- The paper introduces a two-stage process leveraging video diffusion models to generate multi-view consistent, high-resolution images for improved 3D reconstruction.
- It integrates camera pose conditioning and depth-aware refinement to enhance texture details and geometric accuracy.
- Experimental results on the GSO dataset show significant improvements in PSNR, SSIM, and Chamfer Distance over state-of-the-art methods.
Hi3D: Pursuing High-Resolution Image-to-3D Generation with Video Diffusion Models
In the paper titled "Hi3D: Pursuing High-Resolution Image-to-3D Generation with Video Diffusion Models," the authors tackle the persistent challenge in the domain of image-to-3D generation, particularly emphasizing the struggle to maintain multi-view consistency and achieve high-resolution textures using existing methods. Their work introduces a novel paradigm leveraging video diffusion models for high-fidelity 3D mesh reconstruction from single-view images.
Methodology
The core idea of Hi3D revolves around a two-stage process that integrates video diffusion models to improve both the resolution and consistency of generated multi-view images, ultimately leading to better 3D reconstructions.
- Stage-1: Basic Multi-View Generation
- The first stage focuses on transforming a single image into a sequence of low-resolution, 3D-aware multi-view images using a pre-trained video diffusion model. Unlike traditional 2D diffusion models that lack 3D contextual understanding, video diffusion models are trained on sequential data, inherently capturing temporal consistency. This temporal consistency in video diffusion models is mapped to geometric consistency in multi-view 3D generation.
- This stage introduces camera pose as an additional condition to the pre-trained video diffusion model. The model is fine-tuned on a dataset of multi-view images rendered from 3D assets, enabling it to generate geometrically consistent sequences from single images.

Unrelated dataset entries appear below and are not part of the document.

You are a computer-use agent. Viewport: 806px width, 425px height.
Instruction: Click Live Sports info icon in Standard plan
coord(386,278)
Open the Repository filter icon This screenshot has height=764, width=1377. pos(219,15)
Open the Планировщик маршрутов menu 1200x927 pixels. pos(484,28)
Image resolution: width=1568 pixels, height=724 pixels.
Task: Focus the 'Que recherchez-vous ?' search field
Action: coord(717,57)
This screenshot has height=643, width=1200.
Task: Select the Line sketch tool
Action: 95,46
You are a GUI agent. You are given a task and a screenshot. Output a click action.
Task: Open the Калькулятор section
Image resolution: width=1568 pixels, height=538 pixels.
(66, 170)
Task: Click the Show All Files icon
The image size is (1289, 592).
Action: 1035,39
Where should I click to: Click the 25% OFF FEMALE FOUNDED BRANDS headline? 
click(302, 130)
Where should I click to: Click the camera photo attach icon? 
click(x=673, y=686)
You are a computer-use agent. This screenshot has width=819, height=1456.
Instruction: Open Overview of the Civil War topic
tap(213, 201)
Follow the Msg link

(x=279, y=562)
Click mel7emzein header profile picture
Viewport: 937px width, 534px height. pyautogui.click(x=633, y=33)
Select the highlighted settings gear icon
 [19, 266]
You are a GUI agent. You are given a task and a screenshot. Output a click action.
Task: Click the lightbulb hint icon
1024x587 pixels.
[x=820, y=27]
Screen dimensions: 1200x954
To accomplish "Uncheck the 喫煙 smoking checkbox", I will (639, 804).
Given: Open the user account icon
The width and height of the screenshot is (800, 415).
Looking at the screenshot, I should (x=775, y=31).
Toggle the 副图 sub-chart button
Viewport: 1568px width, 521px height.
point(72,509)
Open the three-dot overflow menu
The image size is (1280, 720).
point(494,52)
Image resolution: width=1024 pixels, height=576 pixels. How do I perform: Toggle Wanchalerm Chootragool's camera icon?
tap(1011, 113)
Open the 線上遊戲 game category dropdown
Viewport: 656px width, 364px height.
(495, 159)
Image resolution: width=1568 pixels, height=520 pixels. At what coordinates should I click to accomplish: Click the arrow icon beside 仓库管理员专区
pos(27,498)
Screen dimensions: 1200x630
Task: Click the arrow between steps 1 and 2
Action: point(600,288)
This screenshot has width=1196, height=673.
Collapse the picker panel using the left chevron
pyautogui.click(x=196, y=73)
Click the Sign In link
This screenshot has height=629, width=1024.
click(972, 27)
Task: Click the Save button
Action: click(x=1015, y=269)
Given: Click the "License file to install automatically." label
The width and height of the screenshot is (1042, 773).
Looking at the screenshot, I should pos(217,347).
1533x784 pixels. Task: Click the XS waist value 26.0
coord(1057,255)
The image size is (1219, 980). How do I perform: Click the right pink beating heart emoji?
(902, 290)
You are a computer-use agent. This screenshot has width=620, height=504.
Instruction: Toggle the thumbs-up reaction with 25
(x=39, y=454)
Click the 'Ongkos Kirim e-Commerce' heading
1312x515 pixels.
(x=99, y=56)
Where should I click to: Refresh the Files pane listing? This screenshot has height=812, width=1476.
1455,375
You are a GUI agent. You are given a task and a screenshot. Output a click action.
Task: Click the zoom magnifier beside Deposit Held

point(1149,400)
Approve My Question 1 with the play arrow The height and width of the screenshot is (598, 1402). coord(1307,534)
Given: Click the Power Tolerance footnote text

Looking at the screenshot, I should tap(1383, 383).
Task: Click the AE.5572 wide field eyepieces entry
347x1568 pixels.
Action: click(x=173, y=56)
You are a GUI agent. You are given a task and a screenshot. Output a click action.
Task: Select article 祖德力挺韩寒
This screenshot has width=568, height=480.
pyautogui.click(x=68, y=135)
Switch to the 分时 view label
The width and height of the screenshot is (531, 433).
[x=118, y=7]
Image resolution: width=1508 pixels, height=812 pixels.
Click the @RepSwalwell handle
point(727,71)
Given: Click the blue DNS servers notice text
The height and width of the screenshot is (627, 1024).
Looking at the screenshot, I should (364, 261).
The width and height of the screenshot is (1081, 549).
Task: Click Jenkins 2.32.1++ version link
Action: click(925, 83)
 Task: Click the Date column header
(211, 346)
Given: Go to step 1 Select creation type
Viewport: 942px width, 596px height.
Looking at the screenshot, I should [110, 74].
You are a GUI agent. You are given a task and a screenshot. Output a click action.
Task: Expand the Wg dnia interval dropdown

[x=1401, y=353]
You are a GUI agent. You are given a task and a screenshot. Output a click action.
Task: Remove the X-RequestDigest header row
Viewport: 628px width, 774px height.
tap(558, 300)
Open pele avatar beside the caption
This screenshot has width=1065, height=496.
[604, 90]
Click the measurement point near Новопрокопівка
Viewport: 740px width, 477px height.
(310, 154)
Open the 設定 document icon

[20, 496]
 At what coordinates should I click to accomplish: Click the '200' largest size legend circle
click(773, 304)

- Stage-2: 3D-Aware Multi-View Refinement
- The second stage enhances the resolution and detail of the images produced in the first stage. This is achieved with a 3D-aware video-to-video refiner that utilizes depth maps as additional input conditions. The depth information acts as a crucial 3D cue, refining the geometry and texture details across views.
- The multi-view images are scaled up to a high resolution of 1,024 × 1,024 pixels, ensuring rich detail and consistent visual quality suitable for high-fidelity 3D reconstruction.
3D Reconstruction Pipeline
After generating high-resolution multi-view images, the reconstruction of the 3D mesh is executed using the following steps:
- 3D Gaussian Splatting (3DGS): To address the challenge of reconstructing high-quality meshes from sparse views, Hi3D integrates 3DGS. This technique represents a scene through a set of 3D Gaussian primitives, facilitating real-time rendering and efficient optimization.
- Dense View Augmentation: The 3DGS model allows the generation of additional views at interpolation points, providing a dense set of multi-view images.
- SDF-Based Reconstruction: Utilizing the augmented dense views, a Signed Distance Function (SDF) approach is employed for the final extraction of high-quality 3D meshes.
Experimental Results
The authors validate Hi3D on two primary tasks: novel view synthesis and single view reconstruction, employing the Google Scanned Object (GSO) dataset for quantitative evaluation.
- Novel View Synthesis:
- Hi3D demonstrates superiority in generating high-resolution, multi-view consistent images, achieving significant improvements in metrics such as PSNR (24.26), SSIM (0.864), and LPIPS (0.119) compared to state-of-the-art methods like EpiDiff and SyncDreamer.
- Single View Reconstruction:
- Hi3D excels in reconstructing 3D meshes with rich detail and geometric accuracy, as reflected in its performance on Chamfer Distances (0.0172) and Volume IoU (0.6631).
Implications and Future Directions
The introduction of Hi3D marks a substantial progression in the field of image-to-3D generation. By harnessing the 3D-aware capabilities of video diffusion models, Hi3D addresses the limitations of previous methods, such as resolution constraints and multi-view inconsistency, setting a new benchmark for high-fidelity 3D reconstructions from single images.
The multi-stage approach adopted by Hi3D, particularly the use of 3D-aware video-to-video refinement with depth cues, opens new avenues for future research. Potential directions include exploring more sophisticated depth estimation techniques, integrating additional 3D priors, and expanding the applicability of Hi3D to more diverse and complex datasets.
In conclusion, Hi3D provides a compelling solution to the challenges of generating high-resolution, geometrically consistent multi-view images for 3D reconstruction. Its methodological innovations and strong numerical results highlight its effectiveness and pave the way for further advancements in this field.